Forum Warga Kota mengungkapkan keprihatinan atas proses rekrutmen calon anggota Komisi Informasi Pusat yang dinilai kurang transparan. Hingga saat ini, salah satu anggota forum, Antonio, belum menerima tanggapan dari pihak penyelenggara seleksi.
Antonio menekankan pentingnya prinsip akuntabilitas dan keterbukaan yang menjadi dasar pembentukan Komisi Informasi. Ia meminta agar penyelenggara seleksi membuka ruang dialog bagi peserta, guna memastikan kelengkapan dokumen yang telah disampaikan.

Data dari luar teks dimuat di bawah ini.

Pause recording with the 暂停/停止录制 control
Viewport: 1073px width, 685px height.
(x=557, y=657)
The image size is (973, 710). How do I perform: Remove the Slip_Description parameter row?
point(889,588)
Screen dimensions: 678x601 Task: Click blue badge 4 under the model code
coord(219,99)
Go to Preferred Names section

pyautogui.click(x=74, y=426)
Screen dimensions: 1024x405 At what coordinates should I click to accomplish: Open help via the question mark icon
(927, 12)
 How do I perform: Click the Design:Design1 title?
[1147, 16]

Di sisi lain, FAKTA Indonesia juga mengemukakan kekhawatiran mengenai independensi tim seleksi. Mereka menilai bahwa kurangnya keterbukaan publik dalam proses rekrutmen berpotensi memengaruhi independensi Komisi Informasi di masa depan, terutama jika tidak disertai dengan mekanisme pengawasan publik yang kuat sejak tahap seleksi.
Ari, salah satu anggota forum, menegaskan bahwa transparansi dan independensi dalam proses seleksi adalah syarat penting untuk mencapai keterbukaan informasi publik di Indonesia. "Kami tidak ingin berprasangka buruk. Namun, ketika proses seleksi berlangsung secara tidak transparan sebagaimana diatur dalam undang-undang, maka publik berhak mempertanyakan apakah rekrutmen ini benar-benar mencari figur terbaik untuk Komisi Informasi atau sekadar formalitas," ujarnya.